— Дед, у тебя аппетит, как у штангиста.
— У меня аппетит как у одинокого старика, которому редко выпадают такие яства. Боюсь только одного, Миша, как бы эти голубцы не стали твоим главным делом в жизни.
Миша этого не боялся. Он не понимал, что это талант, призвание тянут его к плите.
— Дед, а что самое главное в жизни? Только не отвечай — достойная цель, доброта. Я о другом. Что самое главное для жизненного самочувствия человека?
— Понимание.
— Тебя не понимают? А в чем тебя не понимают?
— Меня понимают. И у меня никаких по этому поводу претензий к жизни. Но разговор ведь не обо мне. Так вот, самое главное для самочувствия человека — понимание. Человека должны понимать и одобрять его жизнь. Конечно, все люди не могут понимать и одобрять. Поэтому можно существовать без понимания на улице, в магазине, в городском транспорте, но на работе и дома человек должен жить убежденным, что все его слова и поступки вызывают одобрение.
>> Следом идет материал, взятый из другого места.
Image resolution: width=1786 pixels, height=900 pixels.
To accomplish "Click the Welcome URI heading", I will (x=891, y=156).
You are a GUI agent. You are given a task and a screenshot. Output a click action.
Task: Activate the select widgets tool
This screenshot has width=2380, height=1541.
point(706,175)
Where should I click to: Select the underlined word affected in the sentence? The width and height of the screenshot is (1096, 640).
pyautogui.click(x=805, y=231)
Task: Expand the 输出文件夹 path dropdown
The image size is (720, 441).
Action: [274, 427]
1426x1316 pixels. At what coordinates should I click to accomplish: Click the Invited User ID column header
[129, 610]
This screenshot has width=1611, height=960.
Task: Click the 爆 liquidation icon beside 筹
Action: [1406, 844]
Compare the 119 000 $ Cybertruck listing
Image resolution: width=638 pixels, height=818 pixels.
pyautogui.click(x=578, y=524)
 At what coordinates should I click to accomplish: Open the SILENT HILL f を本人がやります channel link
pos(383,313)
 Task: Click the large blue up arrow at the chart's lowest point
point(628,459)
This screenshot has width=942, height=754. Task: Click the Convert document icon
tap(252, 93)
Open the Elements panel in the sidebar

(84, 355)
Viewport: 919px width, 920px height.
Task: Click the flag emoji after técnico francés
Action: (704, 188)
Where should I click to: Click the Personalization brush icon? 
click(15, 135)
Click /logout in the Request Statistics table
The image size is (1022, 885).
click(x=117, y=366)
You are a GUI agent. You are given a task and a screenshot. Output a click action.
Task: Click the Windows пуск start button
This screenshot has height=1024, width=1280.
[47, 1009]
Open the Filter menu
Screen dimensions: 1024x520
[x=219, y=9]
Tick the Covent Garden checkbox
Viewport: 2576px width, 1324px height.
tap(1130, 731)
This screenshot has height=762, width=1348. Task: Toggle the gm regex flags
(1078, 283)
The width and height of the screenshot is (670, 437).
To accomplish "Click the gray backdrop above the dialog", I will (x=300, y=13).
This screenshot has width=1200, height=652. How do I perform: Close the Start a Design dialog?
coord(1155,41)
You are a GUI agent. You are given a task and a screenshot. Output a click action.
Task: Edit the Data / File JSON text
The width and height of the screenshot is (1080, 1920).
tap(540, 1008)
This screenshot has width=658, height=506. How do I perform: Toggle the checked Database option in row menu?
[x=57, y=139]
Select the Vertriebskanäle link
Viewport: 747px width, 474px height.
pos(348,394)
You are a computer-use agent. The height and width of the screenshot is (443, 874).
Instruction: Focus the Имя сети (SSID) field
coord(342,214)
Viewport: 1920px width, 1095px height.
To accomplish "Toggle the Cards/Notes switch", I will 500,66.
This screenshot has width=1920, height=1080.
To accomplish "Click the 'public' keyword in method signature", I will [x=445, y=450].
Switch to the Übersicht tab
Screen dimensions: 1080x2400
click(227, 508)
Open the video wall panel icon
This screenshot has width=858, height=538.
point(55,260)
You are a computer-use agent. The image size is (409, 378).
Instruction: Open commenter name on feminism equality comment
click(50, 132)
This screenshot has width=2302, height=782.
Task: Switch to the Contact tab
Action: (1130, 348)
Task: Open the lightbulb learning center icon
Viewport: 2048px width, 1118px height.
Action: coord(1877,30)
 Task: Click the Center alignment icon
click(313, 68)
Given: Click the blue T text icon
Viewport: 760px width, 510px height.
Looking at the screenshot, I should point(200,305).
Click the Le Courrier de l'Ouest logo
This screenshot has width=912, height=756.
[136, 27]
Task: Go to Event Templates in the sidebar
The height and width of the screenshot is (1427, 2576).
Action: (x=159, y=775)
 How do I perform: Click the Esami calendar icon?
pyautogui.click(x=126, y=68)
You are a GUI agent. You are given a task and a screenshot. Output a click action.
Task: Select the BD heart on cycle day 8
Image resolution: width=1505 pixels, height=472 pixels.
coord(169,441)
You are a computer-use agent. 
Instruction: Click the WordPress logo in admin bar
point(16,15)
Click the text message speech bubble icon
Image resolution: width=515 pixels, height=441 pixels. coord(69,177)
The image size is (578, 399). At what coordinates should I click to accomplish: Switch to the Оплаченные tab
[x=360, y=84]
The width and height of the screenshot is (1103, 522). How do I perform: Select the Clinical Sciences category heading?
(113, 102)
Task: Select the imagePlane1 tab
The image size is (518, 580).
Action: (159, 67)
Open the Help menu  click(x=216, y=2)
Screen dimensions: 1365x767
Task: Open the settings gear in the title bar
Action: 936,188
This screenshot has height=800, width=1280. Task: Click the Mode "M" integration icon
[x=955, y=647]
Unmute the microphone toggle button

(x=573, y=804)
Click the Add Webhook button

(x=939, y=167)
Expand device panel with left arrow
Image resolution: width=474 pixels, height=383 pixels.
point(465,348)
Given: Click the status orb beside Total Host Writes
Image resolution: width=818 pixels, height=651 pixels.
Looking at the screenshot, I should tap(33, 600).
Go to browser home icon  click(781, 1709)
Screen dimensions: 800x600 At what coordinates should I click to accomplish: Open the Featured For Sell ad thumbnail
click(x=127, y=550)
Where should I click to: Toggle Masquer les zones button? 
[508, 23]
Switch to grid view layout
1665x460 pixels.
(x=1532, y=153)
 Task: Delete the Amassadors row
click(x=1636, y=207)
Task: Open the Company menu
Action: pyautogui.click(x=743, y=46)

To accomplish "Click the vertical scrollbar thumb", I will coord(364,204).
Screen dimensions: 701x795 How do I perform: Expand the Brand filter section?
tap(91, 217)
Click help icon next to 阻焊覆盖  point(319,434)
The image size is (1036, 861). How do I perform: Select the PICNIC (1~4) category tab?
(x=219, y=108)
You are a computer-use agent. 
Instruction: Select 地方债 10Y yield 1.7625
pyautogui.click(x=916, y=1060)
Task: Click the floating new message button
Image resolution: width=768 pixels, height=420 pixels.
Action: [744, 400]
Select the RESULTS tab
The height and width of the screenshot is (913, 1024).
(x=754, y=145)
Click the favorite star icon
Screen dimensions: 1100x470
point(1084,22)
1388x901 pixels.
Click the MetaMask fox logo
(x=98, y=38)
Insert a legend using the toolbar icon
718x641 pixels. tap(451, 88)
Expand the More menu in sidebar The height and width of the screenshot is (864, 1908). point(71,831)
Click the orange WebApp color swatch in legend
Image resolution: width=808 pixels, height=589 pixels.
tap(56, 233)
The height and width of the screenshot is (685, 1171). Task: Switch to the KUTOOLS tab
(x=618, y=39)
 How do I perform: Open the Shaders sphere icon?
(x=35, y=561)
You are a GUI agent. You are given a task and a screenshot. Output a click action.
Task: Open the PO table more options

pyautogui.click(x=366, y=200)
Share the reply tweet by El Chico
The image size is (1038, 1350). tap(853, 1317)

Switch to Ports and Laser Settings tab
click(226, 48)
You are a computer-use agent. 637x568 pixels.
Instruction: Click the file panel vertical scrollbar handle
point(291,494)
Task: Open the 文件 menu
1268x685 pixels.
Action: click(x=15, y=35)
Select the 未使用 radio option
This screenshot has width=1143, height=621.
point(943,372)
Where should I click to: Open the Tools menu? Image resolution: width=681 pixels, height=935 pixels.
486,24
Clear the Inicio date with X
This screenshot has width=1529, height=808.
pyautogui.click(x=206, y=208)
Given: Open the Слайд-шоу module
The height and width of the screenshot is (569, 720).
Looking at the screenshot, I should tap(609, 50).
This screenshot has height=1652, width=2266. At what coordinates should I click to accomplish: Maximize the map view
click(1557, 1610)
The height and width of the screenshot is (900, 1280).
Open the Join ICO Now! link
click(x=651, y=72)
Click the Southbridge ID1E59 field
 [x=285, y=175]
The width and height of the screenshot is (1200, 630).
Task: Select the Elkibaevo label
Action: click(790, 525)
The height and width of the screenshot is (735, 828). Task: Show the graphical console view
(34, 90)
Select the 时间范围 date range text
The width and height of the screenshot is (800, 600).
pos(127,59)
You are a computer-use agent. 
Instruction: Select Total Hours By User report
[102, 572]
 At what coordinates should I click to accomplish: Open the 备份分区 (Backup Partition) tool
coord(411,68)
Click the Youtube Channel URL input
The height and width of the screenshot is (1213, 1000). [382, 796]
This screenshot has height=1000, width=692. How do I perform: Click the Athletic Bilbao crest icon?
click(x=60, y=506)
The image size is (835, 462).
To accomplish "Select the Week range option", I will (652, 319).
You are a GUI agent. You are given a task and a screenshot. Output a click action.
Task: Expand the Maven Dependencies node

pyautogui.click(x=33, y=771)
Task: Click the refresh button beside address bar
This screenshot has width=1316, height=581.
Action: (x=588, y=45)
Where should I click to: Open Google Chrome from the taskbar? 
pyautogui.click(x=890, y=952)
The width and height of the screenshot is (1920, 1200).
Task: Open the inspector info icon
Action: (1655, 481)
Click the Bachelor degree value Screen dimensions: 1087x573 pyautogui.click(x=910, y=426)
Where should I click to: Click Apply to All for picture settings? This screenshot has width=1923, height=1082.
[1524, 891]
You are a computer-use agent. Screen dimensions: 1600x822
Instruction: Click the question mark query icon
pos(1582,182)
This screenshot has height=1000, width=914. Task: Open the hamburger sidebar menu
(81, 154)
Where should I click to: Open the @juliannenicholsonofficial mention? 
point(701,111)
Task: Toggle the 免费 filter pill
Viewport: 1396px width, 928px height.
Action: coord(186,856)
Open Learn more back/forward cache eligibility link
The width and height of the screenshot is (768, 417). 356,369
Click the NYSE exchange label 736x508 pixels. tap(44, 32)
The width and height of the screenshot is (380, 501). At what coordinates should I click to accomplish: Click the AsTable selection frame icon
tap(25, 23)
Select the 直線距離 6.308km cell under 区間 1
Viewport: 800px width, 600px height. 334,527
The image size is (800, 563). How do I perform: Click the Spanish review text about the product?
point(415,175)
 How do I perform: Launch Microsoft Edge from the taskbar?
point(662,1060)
— Но ведь на работе и дома человека могут окружать ничтожные, маленькие люди. Что за радость от их одобрения?
— Видишь ли, Миша, чем старше или умней человек, тем меньше вокруг него маленьких и ничтожных. А если человек растет, зреет, потом стареет, а количество маленьких и ничтожных вокруг него не уменьшается, значит, он сам пигмей.
Серафим Петрович был способен понять и одобрить жизнь многих людей. Но самое близкое и дорогое существо не мог. И в этом не было его вины: те же самые пережитки, что многим позволяют то жалеючи, то просто с высоты глядеть на старость, давили и на Серафима Петровича, не позволяли ему увидеть внука у жаркой плиты, возле горячих кастрюль как у своего жизненного дела.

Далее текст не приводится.